Sim, esperança pois é com ela que passei a entender que muitas ações dos outros seres que estão a minha volta, podem fazer do sofrimento momentâneo um bom aprendizado e é o que tem acontecido comigo.

Sofri quando, logo depois da primeira semana que estava na minha nova morada, fui deixada numa outra casa, casualmente a mesma onde havia estado para tomar banho e cortar as unhas dias antes. Só abrindo um parênteses: do banho eu até que gosto, mas cortar as unhas... perguntem aí se algum cão gosta! Chorei baixinho no primeiro momento, mas como sabia que a humana, tia Paula, era bem legal e, melhor, lá ao invés de bichanos tinham cães, acabei me divertindo muito. Mas feliz mesmo fiquei quando meus humanos chegaram pra me levar pra casa.

O tempo passou, eu brinquei muito na minha casa, me aproximei dos bichanos (é, assim, mais ou menos, porque essas criaturinhas são ruins de negócio, só querem saber de dormir), fiz amizade com os pedreiros que estão trabalhando aqui, inclusive tem um que gosto muito, o seu Alemão, ele sempre tem um petisco pra me dar, gente tri boa esse senhor!

Eis que de repente meus humanos me colocam a guia de aço na coleira de novo (sim, guia de aço, é que não suporto me sentir presa e já roí três guias de tecido), me levaram para o carro com uma sacola onde vi estavam meu prato e minha ração. Já comecei a ficar agitada, meu coraçãozinho batendo forte e, não deu outra, paramos na casa da tia Paula. Desta vez meu choro foi imediato, pulei na minha humana “latichurumingando”: por favor, por favor ... de novo não, me leva junto..., mas a tia Paula me pegou, minha humana virou as costas entrou no carro e partiu. Chorei baixinho, mas bem pouquinho, porque nós, caninos, temos uma certa facilidade de adaptação e logo revi meus amigos, então fui brincar com eles e fiquei de boa.

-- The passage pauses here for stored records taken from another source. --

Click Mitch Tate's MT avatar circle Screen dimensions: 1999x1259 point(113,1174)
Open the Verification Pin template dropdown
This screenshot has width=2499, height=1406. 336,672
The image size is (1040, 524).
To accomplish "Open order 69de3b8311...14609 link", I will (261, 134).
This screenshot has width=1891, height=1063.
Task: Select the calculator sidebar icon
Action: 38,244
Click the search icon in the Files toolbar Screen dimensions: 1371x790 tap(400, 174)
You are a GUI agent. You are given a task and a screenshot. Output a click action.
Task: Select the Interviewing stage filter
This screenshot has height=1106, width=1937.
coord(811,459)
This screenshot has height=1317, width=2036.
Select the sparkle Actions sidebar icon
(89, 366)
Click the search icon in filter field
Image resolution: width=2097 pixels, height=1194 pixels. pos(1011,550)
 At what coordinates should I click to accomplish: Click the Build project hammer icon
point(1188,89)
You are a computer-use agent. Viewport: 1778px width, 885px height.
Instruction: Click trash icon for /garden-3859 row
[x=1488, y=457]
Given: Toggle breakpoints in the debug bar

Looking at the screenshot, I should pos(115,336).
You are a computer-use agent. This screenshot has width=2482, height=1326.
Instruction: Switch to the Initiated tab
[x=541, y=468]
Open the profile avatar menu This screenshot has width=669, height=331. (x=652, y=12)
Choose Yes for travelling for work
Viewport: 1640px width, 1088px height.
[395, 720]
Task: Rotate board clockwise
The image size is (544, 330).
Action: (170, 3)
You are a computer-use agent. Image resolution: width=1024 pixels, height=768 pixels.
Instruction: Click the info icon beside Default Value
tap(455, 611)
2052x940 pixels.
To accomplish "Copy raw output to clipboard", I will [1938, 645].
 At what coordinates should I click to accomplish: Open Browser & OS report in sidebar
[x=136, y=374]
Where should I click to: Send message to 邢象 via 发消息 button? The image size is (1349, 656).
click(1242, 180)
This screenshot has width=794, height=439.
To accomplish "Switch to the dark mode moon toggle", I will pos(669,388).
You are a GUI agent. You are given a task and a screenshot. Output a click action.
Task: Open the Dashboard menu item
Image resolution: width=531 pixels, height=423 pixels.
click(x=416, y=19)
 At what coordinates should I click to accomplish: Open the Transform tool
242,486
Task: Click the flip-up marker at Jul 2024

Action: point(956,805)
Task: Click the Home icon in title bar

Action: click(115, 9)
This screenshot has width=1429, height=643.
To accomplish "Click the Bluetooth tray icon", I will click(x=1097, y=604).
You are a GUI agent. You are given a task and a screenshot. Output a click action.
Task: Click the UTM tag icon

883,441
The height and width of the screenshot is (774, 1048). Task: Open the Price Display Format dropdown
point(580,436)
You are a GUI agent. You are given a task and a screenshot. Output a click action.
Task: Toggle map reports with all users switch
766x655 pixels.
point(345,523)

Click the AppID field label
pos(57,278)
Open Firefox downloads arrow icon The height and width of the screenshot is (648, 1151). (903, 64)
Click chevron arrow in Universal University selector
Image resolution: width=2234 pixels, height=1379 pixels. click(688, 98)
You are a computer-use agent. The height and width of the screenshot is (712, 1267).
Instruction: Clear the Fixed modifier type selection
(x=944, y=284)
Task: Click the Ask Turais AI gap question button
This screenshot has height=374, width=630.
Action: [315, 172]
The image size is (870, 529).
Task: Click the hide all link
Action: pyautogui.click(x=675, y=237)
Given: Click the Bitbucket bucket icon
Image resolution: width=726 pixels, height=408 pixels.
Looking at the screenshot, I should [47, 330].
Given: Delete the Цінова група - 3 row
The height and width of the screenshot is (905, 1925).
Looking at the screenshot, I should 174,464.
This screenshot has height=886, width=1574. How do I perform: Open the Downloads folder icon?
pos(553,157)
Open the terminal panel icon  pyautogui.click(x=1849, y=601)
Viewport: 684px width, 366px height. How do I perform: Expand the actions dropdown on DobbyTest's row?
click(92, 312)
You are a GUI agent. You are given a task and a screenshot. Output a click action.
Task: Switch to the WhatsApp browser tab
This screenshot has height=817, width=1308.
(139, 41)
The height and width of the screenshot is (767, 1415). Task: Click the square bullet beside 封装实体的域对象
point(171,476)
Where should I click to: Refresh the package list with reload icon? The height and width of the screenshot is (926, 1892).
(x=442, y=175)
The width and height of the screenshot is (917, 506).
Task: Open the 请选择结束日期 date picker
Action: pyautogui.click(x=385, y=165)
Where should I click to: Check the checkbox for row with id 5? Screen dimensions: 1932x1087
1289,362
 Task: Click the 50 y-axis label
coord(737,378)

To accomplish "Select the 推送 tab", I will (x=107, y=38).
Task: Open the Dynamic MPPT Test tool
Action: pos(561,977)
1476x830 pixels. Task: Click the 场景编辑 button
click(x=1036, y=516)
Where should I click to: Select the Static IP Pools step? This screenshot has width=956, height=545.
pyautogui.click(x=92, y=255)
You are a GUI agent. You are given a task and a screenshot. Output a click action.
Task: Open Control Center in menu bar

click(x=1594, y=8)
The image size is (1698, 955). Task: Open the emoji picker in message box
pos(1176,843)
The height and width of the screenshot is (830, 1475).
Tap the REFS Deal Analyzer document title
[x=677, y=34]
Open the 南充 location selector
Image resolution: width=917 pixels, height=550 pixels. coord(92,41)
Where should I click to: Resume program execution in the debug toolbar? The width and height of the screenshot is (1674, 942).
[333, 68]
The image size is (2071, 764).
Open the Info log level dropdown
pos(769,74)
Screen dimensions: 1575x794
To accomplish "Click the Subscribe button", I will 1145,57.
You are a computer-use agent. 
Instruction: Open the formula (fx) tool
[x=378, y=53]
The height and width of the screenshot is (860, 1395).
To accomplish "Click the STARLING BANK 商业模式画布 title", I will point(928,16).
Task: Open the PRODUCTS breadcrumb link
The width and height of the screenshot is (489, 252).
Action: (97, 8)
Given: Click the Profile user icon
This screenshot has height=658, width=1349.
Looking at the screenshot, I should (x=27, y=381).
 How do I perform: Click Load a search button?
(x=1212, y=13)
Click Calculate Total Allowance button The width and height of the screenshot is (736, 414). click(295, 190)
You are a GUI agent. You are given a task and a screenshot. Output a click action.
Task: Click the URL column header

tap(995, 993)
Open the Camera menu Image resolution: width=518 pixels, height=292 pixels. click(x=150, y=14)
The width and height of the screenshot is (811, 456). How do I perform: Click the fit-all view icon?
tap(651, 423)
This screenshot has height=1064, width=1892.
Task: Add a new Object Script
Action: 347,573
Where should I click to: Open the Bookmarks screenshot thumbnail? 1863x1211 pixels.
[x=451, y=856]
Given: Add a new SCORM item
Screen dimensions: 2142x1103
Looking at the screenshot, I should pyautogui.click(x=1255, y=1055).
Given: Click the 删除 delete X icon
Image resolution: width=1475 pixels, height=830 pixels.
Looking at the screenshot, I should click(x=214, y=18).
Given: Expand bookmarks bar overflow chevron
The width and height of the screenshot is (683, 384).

Porém, na manhã seguinte não entendi quando a tia Paula me colocou a guia na coleira e, pior, me prendeu num arame e saiu. Gente, entrei em desespero, o filme do início da minha vida sofrida me veio a mente e, outra vez lutei bravamente pela minha liberdade. Meus amigos tentaram me acalmar, mas eu tratei de mexer meu corpinho a exaustão e consegui tirar a coleira do meu pescoço (achei melhor do que quebrar meus dentinhos roendo a guia de aço, pois sei que ainda não existe prótese dentária para cães), pulei a cerca e corri, só querendo voltar pra minha casa.

Até fiquei com medo de me perder, mas confiei no meu faro, diminui o ritmo da correria e tratei de achar uma direção, eis que vejo meus amigos pedreiros e me senti tranquila. Bah, quando a tia Lúcia me viu (tenho várias tias humanas) ficou apavorada, mas vendo meu cansaço logo me serviu água e pude, então, descansar meu corpinho. Enfim na minha casinha. Mas, quando achei que tudo estava bem, chega a tia Paula, muito mais apavorada que a tia Lúcia, acho até que em pânico mesmo. Veio pra me buscar. Baixei minhas orelhas e meu rabinho, meus olhos tentaram falar por mim, mas ninguém entendeu meu recado – queria ficar em casa, nem me importava de ficar sozinha com os bichanos... e lá fui eu de volta ao cativeiro “ó vida de cão”.

Mas, lembram do meu lema - nunca perder a esperança? Foi o que fiz, resolvi ficar na minha, aproveitando o que de bom tem na casa da tia Paula, pois sei que meus humanos já tem um “ quezinho” por mim, sinto até que já é quase o amor que eu espero, que sei que mereço porque sou uma cadelinha muito fofa, e que não vão ter coragem de me abandonar assim, pra sempre.

Minha esperança, mais uma vez se concretizou, eles voltaram, eu estava de banho tomado, bem cheirosa e estamos aqui levando uma quase doce vida, afinal, como é outro ditado que os humanos dizem? Ah, lembrei: “ a vida é como rapadura, doce mas por vezes dura”!

Assim estou vivendo e aprendendo, ah e também ando aprontando muitooo. Uma hora dessas conto minhas façanhas.

Matilda, Tilda para uns ou Tildinha para outros - mania dos humanos de reduzir nomes ou por apelidos.